§ **ABOUT THIS EXERCISE**: Would you repeat the entries below exactly and omit the pictures?

Top of EXTRACTED ENTRIES

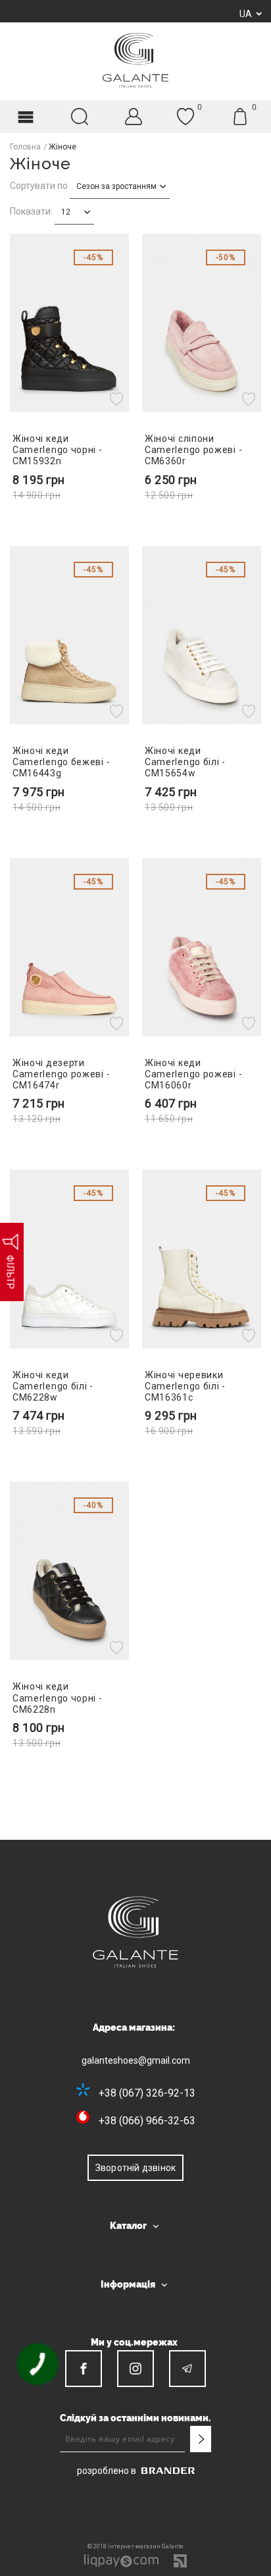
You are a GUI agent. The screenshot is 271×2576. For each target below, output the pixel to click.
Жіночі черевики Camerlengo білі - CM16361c (185, 1386)
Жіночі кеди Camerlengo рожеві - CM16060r (193, 1074)
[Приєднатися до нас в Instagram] (135, 2368)
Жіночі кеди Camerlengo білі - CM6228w (52, 1386)
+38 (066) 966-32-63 (147, 2120)
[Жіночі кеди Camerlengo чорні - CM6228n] (69, 1571)
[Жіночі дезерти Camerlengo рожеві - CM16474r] (69, 947)
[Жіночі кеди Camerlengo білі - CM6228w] (69, 1258)
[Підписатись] (200, 2439)
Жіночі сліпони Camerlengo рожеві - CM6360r (193, 449)
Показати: (31, 211)
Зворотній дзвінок (135, 2167)
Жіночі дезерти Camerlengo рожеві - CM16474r (61, 1074)
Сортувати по (39, 185)
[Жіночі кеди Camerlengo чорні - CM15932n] (69, 323)
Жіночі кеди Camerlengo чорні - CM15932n (57, 449)
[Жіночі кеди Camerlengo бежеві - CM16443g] (69, 635)
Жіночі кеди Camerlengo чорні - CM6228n (57, 1697)
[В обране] (118, 399)
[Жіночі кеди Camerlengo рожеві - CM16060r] (201, 947)
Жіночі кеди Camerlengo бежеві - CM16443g (61, 761)
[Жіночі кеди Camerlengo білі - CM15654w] (201, 635)
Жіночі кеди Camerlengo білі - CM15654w (185, 761)
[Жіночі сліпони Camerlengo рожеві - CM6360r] (201, 323)
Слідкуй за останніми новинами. (135, 2418)
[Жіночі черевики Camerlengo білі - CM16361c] (201, 1258)
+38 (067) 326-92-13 (147, 2093)
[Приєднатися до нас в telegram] (187, 2368)
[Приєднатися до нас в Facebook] (83, 2368)
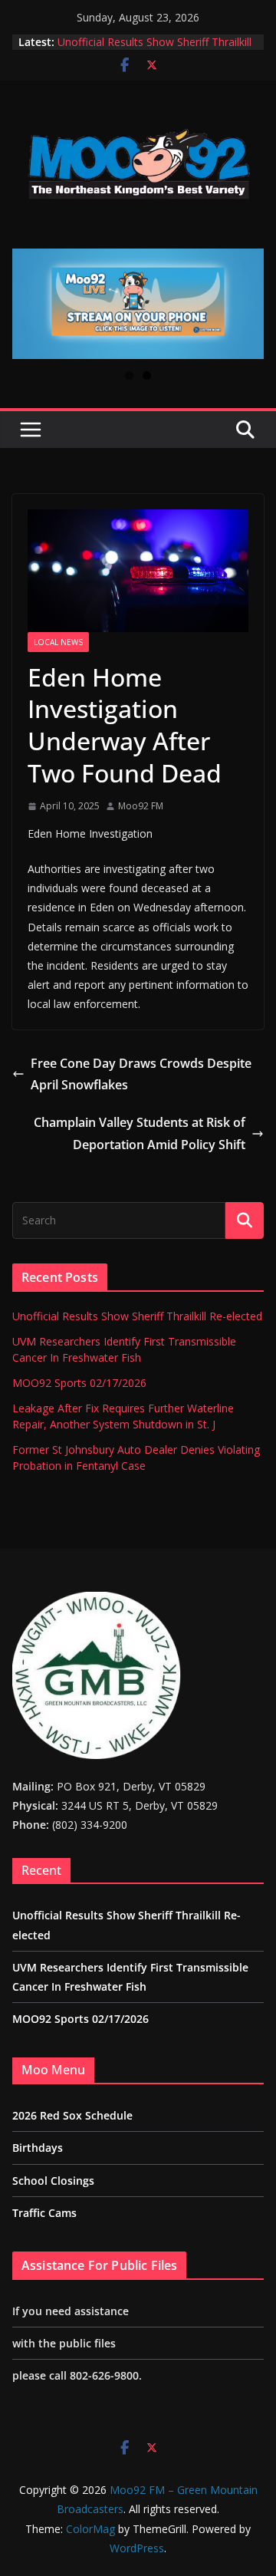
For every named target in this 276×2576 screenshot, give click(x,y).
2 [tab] (147, 375)
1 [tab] (129, 375)
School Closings (53, 2180)
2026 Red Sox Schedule (72, 2115)
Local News (58, 642)
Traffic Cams (44, 2212)
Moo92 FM (140, 805)
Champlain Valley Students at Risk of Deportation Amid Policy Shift (139, 1133)
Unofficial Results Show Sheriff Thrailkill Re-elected (137, 1316)
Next (246, 304)
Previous (30, 304)
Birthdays (37, 2147)
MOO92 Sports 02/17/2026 (79, 1382)
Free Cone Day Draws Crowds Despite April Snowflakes (141, 1074)
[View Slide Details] (138, 304)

Bottom of EXTRACTED ENTRIES

§ **WORKED SOLUTION**:
You are a GUI agent. The screenshot is 271×2576. For each target below, output the pixel to click.
Жіночі черевики Camerlengo білі - CM16361c (185, 1386)
Жіночі кеди Camerlengo рожеві - CM16060r (193, 1074)
[Приєднатися до нас в Instagram] (135, 2368)
Жіночі кеди Camerlengo білі - CM6228w (52, 1386)
+38 (066) 966-32-63 (147, 2120)
[Жіночі кеди Camerlengo чорні - CM6228n] (69, 1571)
[Жіночі дезерти Camerlengo рожеві - CM16474r] (69, 947)
[Жіночі кеди Camerlengo білі - CM6228w] (69, 1258)
[Підписатись] (200, 2439)
Жіночі сліпони Camerlengo рожеві - CM6360r (193, 449)
Показати: (31, 211)
Зворотній дзвінок (135, 2167)
Жіночі дезерти Camerlengo рожеві - CM16474r (61, 1074)
Сортувати по (39, 185)
[Жіночі кеди Camerlengo чорні - CM15932n] (69, 323)
Жіночі кеди Camerlengo чорні - CM15932n (57, 449)
[Жіночі кеди Camerlengo бежеві - CM16443g] (69, 635)
Жіночі кеди Camerlengo чорні - CM6228n (57, 1697)
[В обране] (118, 399)
[Жіночі кеди Camerlengo рожеві - CM16060r] (201, 947)
Жіночі кеди Camerlengo бежеві - CM16443g (61, 761)
[Жіночі кеди Camerlengo білі - CM15654w] (201, 635)
Жіночі кеди Camerlengo білі - CM15654w (185, 761)
[Жіночі сліпони Camerlengo рожеві - CM6360r] (201, 323)
Слідкуй за останніми новинами. (135, 2418)
[Жіночі черевики Camerlengo білі - CM16361c] (201, 1258)
+38 (067) 326-92-13 (147, 2093)
[Приєднатися до нас в telegram] (187, 2368)
[Приєднатися до нас в Facebook] (83, 2368)
For every named target in this 276×2576 screenshot, give click(x,y).
2 [tab] (147, 375)
1 [tab] (129, 375)
School Closings (53, 2180)
2026 Red Sox Schedule (72, 2115)
Local News (58, 642)
Traffic Cams (44, 2212)
Moo92 FM (140, 805)
Champlain Valley Students at Risk of Deportation Amid Policy Shift (139, 1133)
Unofficial Results Show Sheriff Thrailkill Re-elected (137, 1316)
Next (246, 304)
Previous (30, 304)
Birthdays (37, 2147)
MOO92 Sports 02/17/2026 (79, 1382)
Free Cone Day Draws Crowds Despite April Snowflakes (141, 1074)
[View Slide Details] (138, 304)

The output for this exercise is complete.